Mr. Marini, 41, the CEO of BranchOut, and his wife, Naitry, 36, says it was partly the sense of community in the building that drew them. “Everyone is really nice here,” he says. The couple pay $4,000 a month for their one bedroom, one bathroom, 1,306-square-foot loft. Peter Mossner, who works for a global chemicals and plastics company, is the unofficial social planner, organizing the annual door-to-door cocktail party. He paid $420,000 in 2002 for his 900-square-foot one-bedroom.
“It’s a funny collection of people. It has a Midwestern friendliness with an industrial feel,” is how Ms. Cooper, the 36-year-old managing editor of the San Francisco Chronicle, describes it.

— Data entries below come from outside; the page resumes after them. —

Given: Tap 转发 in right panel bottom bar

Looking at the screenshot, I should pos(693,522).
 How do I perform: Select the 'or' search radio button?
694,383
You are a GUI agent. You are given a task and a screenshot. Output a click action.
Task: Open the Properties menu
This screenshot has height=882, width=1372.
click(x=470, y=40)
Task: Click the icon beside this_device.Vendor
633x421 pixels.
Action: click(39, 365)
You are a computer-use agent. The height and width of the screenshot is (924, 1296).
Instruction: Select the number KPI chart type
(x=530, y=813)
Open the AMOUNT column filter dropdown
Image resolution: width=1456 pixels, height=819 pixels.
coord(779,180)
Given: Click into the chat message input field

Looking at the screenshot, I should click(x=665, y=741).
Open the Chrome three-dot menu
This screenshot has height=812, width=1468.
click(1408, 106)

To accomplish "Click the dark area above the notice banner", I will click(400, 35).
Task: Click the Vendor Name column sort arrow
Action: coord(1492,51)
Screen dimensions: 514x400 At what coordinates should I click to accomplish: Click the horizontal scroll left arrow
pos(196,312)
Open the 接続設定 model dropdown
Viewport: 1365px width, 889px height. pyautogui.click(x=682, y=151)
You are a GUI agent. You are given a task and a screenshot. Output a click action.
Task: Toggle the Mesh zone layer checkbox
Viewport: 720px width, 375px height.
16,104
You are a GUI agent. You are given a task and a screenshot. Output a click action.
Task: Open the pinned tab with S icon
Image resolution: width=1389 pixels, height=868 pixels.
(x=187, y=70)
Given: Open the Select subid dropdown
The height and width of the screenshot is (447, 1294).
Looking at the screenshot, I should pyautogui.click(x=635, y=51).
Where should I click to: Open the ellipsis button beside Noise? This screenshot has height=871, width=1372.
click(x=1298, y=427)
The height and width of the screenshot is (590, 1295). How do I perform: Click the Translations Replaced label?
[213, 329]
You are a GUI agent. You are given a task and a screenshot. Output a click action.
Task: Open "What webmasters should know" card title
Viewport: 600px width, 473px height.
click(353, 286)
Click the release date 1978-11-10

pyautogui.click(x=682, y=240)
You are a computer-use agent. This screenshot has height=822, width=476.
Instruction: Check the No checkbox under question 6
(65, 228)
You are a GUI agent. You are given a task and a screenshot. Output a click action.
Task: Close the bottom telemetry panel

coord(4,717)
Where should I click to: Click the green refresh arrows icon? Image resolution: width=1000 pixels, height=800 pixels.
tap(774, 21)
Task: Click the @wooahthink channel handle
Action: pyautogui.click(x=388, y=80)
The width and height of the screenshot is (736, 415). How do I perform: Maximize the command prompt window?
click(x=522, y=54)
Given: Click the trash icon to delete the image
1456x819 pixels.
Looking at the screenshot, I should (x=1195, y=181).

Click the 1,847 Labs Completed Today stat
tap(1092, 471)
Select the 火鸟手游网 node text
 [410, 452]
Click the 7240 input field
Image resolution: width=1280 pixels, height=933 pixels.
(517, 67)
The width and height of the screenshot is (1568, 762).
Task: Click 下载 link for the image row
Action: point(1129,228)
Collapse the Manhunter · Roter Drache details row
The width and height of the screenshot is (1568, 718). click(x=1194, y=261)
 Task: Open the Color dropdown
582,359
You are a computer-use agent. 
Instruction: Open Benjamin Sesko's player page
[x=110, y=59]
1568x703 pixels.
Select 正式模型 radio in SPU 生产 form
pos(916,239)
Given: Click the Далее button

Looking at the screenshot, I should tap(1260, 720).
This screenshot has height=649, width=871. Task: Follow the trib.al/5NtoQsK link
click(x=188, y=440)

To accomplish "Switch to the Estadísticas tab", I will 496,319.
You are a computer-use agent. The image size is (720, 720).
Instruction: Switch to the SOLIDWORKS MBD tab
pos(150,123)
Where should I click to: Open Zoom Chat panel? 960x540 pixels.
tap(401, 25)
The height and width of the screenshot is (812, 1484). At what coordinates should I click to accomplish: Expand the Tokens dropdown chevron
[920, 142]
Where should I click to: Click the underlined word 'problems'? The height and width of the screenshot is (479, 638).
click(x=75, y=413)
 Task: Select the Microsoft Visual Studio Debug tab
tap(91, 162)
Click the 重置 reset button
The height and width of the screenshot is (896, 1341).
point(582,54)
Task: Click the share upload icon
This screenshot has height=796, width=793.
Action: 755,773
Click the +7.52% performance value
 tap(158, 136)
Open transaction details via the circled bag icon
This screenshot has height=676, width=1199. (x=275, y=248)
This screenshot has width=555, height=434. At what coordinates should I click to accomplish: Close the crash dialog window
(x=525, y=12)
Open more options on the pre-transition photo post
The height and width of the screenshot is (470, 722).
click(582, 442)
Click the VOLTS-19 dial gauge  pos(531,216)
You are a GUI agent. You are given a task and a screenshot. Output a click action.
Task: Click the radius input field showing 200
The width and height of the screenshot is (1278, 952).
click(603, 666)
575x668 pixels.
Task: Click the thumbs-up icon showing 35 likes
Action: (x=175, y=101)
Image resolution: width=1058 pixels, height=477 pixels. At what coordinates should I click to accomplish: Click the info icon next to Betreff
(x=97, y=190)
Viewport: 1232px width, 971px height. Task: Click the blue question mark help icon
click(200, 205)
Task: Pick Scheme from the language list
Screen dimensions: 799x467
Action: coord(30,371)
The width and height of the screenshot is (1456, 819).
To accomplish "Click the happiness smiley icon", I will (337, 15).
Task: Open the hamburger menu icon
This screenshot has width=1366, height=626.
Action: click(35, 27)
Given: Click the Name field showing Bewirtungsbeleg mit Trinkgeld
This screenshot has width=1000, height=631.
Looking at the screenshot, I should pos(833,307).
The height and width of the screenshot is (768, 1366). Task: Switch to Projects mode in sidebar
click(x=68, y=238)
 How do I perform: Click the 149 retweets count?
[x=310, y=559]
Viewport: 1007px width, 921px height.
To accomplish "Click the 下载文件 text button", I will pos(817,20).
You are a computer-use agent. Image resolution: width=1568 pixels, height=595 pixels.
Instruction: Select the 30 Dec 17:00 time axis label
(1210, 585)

Ms. Cooper and her husband, Kirk Seward, a 37-year-old medical-device inventor, paid $1.2 million for their one-bedroom loft six years ago. They say they almost moved out after they had their son, Cole, last year, but decided to stay instead, intending to create a room for Cole out of the laundry room and coat closet off the front entryway. Ms. Cooper says they couldn’t bear to leave. “We wouldn’t be able to find these kinds of friends again,” she says.